Sunday, 12 September 2021

Assessment Time = Feedforward and Aim High!

Last week we started a new term in the UK. Despite having been teaching for years, I always get nervous and apprehensive in September. It was a lovely, albeit tiring week, by the way! During our fist week, I had several people asking me about assessment in my lessons, especially as I don’t use textbooks. Do I write my own reading tests? Do I record my own listening activities? Do I adapt material from test assessments in textbooks? 

The truth is I do a little bit of everything.


Why do we assess? The Power of Feedforward 

It’s important to ask ourselves this question. Do we do it because the school ask us to do so? Do we do it because of parent pressure? Do we do it to inform, especially, our teaching and help our students become independent learners by reflecting on their performance (feedback driven meta cognition)? 

In my case, I do assess to inform my teaching and my learners, and, of course, to provide data, which my school and parents demand.

This means that assessment must be purposeful and should be embedded in students' language learning journey, as a tool to check for information for the teacher, using Rosenshine’s terminology, while providing meaningful feedback to the students, on how well they are doing, so they reflect on their knowledge/skill gaps and take (independent)action, with our help, to close such gaps. 
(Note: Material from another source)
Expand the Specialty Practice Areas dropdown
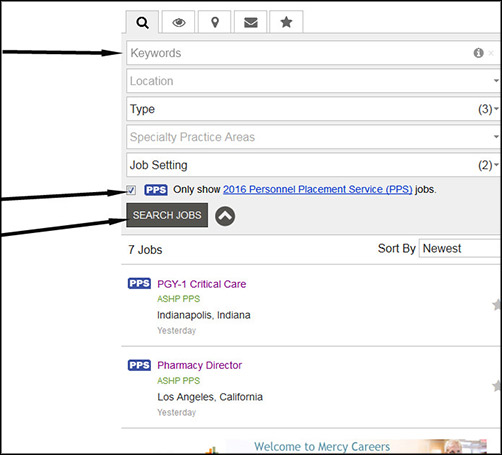 (x=313, y=137)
Feedback should really be called Feedforward via assessments. 

Low stakes tests 

Great MFL teaching should incorporate lots of modelling opportunities and  structured production tasks leading to spontaneity and creativity with the language. In order to successfully drive our students in this journey, we must constantly check for information, check they are confident with the structures we teach. I do this via lots of embedded retrieval practice, see this post here. This means that I am constantly assessing in my lessons. I do it through low stake tests which I, sometimes, do not even call tests

For this, I use, mainly, two tools, mini whiteboards and powerful questions:

  • Questions that allow me to check for understanding 
  • Questions that allow to deepen understanding in my students by making connections between new learning and what they already know.
  • Questions that allow students to think and 
  • Asking all students, hence, the power of mini whiteboards.
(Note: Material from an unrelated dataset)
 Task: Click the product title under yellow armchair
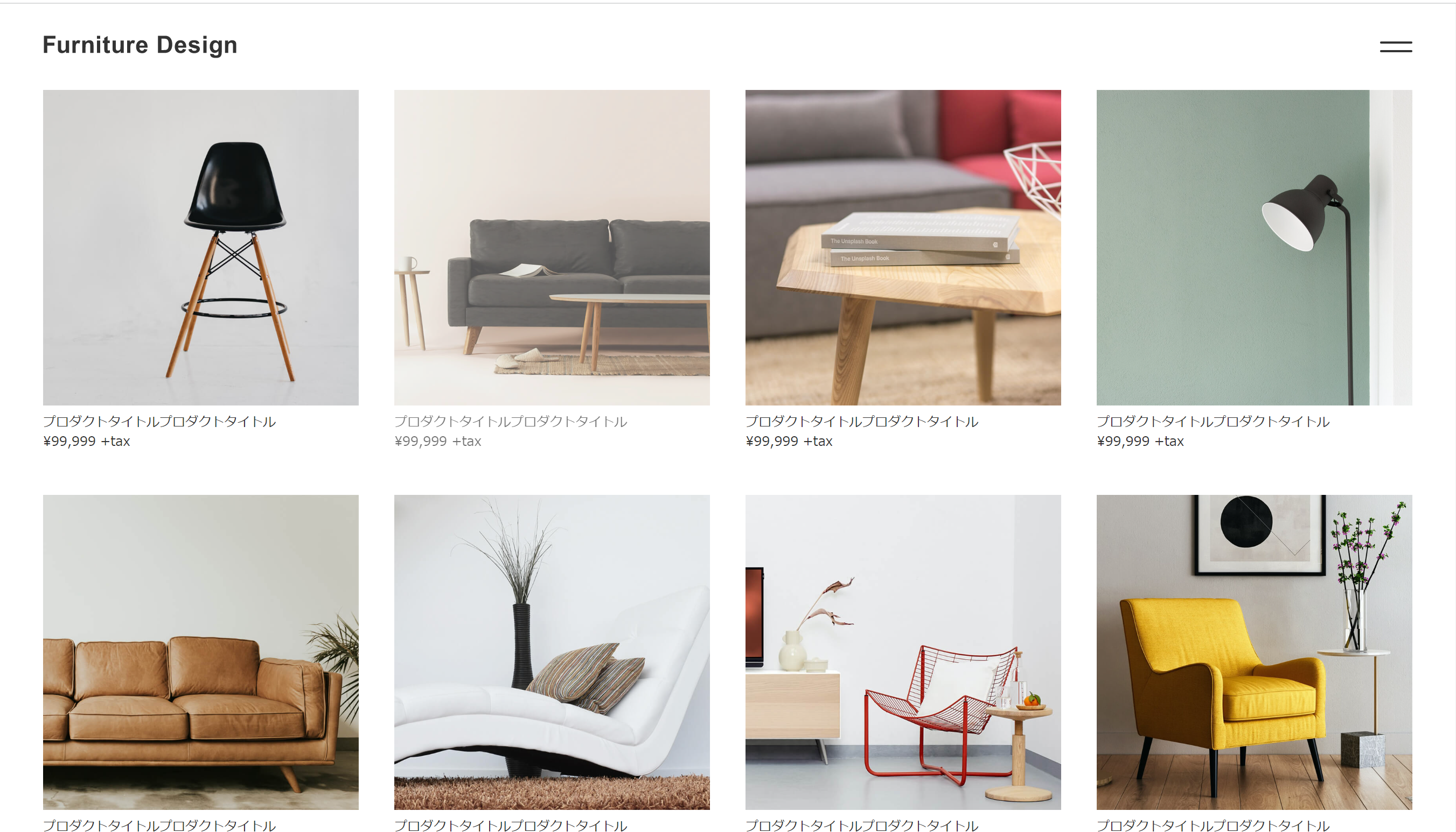[1213, 825]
It is true that I also need data, so every three/four lessons, especially at the beginning of a new topic, I carry out low stakes tests. This means that it is done in paper.

I give students 10 small sentences to translate, both ways, based on the Sentence Builder covered and incorporating structures from past Sentence Builders (interleaving); we mark them in class (students mark their partners’ work, 2 marks per sentence and 1 mark if a mistake was made) and at the end of the lesson, as an exit ticket, students tell me in Spanish, their mark, which is always out of 20. This mark, I collect not only as evidence of progress for me, but also to give Merits to all those achieving 100% or even 80-90%, in a given test.

The key element for this tests is to make sure that students are ready for them and everybody gets at least 80%.  

These tests are a celebration for the class, a way for students to show that we care for each other and they feel safe, not anxious. This means lots of previous practice activities (normal tasks and also via LearningApps or Wheel of Names) and a couple of specific learning homeworks, via Quizlet or Memrise, linked to our Sentence Builders. 

These tests involve 0 preparation for me! My students love them and do not cause anxiety because very rarely they do badly, so it’s a great way to get a well-deserved Merit! 

Assessing all skills? 

I don’t do official end of unit tests and definitely not in all four skills. I rather use my, already reduced curriculum time, teaching/learning/practising the language. I use reading and listening tasks, as modelling tools to help my students learn the language not to be tested. However, twice a year we do two official assessments, following my school protocol. In these assessments we include two skills only: one productive and one receptive. 

For KS3, we adapt material from different textbooks while adding bits in relation to our studied Sentence Builders. We use textbook audio files, so students get used to many different voices, not only their teachers.

At KS4, we use Exampro, which uses past papers GCSE questions, which can be selected by topic and level (Foundation, Overlapping, Higher). We tend to do lots of Exampro activities as part of our normal classroom activities, so again, students are ready for these. 

At the end of these tests, we do Self-Reflection tasks to help students to reflect on what went well, identify gaps and decide an action plan to overtake these hurdles. 

Example of KS3 Self-Reflection sheet

Example of KS4 Self-Reflection sheet

Similarly, Y11 students carry out a Writing Task in test conditions every two weeks to help them to master the 150 words GCSE question in the exam. For this, students are given a list of writing tasks. Directed by me, they prepare one task for homework, after, as a class, we have modelled, collaboratively, a good answer and after reading the question support information provided in their given writing task Title in yellow:

Y11 Timed Writing Questions and support

I mark these tasks using the AQA mark scheme, providing oral feedback on OneNote so that students, as part of the lesson, reflect on their performance and learn what to address in the following task in two weeks’ time.

In other words, assessment should be used to feedforward and anchor in high expectations! 

Of course Digital Tools can also be used for low stakes tests: Quizizz, Quizlet, MS Forms and Google Forms, are also great ways to provide short tests for students to check on their understanding and make them reflect on the outcome!